N° 558 | Le 4 janvier 2001 | Jacques Trémintin | Critiques de livres (accès libre)
Violences scolaires. Les enfants victimes de violence à l’école
Pascal Vivet & Bernard Defrance
Pascal Vivet le précise d’emblée : « La grande majorité des enseignants accomplit son travail avec compétence et professionnalisme » (p.12). Il ne s’agit donc pas ici d’un brûlot anti-enseignants, mais d’une approche des phénomènes de violence à l’école, à partir d’un changement de perspective. Car, reconnaissons-le, cette question est toujours traitée de la même façon, que ce soit par les médias, l’opinion publique ou les responsables politiques. Un prof qui se fait cracher dessus fait l’objet de bien plus de sollicitude qu’un élève qui se fait humilier, dénigrer ou insulter par son maître. En fait, il ne faut banaliser aucune de ces deux formes de violence qui sont également intolérables et ne pas s’appuyer sur l’une pour dénier ou minimiser l’autre. Pour autant, il n’y a guère de travaux pour mesurer la situation des enfants et adolescents en tant que victimes des adultes : les auteurs font en cela ?uvre innovante.

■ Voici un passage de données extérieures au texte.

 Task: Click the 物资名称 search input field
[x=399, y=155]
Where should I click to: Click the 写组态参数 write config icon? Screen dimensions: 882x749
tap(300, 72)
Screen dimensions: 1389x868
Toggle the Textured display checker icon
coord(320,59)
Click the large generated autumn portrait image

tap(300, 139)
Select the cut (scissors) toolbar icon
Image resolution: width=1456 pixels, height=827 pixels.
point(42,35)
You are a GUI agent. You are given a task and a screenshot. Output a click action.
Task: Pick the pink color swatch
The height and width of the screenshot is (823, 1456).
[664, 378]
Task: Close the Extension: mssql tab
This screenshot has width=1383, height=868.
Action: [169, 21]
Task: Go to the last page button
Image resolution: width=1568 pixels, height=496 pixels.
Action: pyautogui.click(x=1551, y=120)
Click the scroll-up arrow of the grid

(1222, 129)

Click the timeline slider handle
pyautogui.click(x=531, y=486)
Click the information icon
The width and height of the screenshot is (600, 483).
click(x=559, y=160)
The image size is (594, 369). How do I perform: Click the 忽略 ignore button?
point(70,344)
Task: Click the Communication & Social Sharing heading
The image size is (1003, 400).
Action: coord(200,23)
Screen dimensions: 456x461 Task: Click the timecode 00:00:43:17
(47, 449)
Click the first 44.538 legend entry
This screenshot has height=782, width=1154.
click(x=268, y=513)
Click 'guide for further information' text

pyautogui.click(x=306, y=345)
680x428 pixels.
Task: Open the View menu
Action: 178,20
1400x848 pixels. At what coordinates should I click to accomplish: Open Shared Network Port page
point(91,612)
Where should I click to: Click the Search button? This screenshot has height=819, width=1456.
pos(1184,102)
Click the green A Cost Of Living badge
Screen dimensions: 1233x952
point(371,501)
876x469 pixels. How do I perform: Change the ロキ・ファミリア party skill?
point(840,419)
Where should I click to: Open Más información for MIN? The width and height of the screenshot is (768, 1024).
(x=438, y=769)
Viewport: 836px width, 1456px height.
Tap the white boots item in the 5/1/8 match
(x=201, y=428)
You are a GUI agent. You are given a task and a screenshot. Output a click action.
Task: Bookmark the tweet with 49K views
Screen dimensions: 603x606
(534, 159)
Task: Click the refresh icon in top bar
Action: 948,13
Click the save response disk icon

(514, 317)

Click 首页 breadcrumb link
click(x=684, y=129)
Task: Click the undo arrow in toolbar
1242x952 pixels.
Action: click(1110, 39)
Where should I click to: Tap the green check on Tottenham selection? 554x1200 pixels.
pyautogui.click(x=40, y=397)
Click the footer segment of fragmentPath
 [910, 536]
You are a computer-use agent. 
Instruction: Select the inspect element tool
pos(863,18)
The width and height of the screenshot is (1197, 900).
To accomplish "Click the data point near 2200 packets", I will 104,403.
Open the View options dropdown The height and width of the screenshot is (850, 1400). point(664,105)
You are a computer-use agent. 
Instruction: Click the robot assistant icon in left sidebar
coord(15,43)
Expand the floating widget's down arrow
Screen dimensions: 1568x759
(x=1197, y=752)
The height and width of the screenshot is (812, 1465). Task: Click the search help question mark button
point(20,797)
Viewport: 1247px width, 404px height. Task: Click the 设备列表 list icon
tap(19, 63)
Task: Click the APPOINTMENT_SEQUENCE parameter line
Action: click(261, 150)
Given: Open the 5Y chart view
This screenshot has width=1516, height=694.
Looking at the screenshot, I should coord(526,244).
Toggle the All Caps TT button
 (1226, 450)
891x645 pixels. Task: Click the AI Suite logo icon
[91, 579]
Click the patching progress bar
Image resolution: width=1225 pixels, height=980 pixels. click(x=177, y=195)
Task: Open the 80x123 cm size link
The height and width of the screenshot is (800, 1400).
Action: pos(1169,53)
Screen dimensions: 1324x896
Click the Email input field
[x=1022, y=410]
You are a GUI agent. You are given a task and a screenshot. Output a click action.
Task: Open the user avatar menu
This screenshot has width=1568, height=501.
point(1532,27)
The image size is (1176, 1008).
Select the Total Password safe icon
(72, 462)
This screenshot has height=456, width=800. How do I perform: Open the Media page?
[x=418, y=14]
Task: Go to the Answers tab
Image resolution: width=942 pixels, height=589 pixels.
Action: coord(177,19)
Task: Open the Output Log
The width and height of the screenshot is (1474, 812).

Pascal Vivet nous livre son expérience de six années à la tête d’une cellule de protection de l’enfance d’un conseil général. Les signalements qu’il a eus à traiter étaient pour la moitié d’entre eux, issus d’établissements scolaires. Quant à Bernard Defrance, professeur de philosophie, il est connu au travers notamment de ses précédents ouvrages, pour le travail qu’il accomplit sur la mémoire du vécu de ses élèves qu’il incite à s’exprimer dans des écrits libres. En cette fin de millénaire, il existe encore de ces institutrices qui terrorisent les enfants au point de transformer la vie à l’école en véritable enfer : enfermement dans un placard quand on n’est pas sage, bouche scotchée plusieurs heures si on est trop bavard, corps attaché sur la chaise avec une corde si on est trop turbulent. Il y a encore de ces chefs d’établissement qui ferment les yeux sur les violences subies par certains bouc émissaires de la part de leurs camarades de classe ou qui couvrent les harcèlements sexuels d’adultes pervers en prétextant qu’il s’agirait d’agissements accomplis « sans le faire exprès, peut-être pour s’amuser ».
Ce qui est en cause ici, ce ne sont pas tant des comportements individuels qu’il est difficile d’éviter complètement, mais la complaisance dont ils bénéficient parfois tant au sein même du milieu professionnel et de leur administration. Les réactions qui ont néanmoins lieu sont dans certains cas appropriées, mais trop souvent, elles sont lourdes et disproportionnées : « L’institution scolaire se révèle défaillante en termes de soutien psychologique et pédagogique à l’égard des membres qui la composent ». Il reste beaucoup à faire pour faire avancer les protocoles de traitement de ces violences. On peut, en outre, concevoir tout l’intérêt qu’aurait l’organisation de modalités de travail pour que les enseignants cessent de fonctionner dans la solitude et l’isolement, ou la conception d’une charte éthique ou d’un code de déontologie.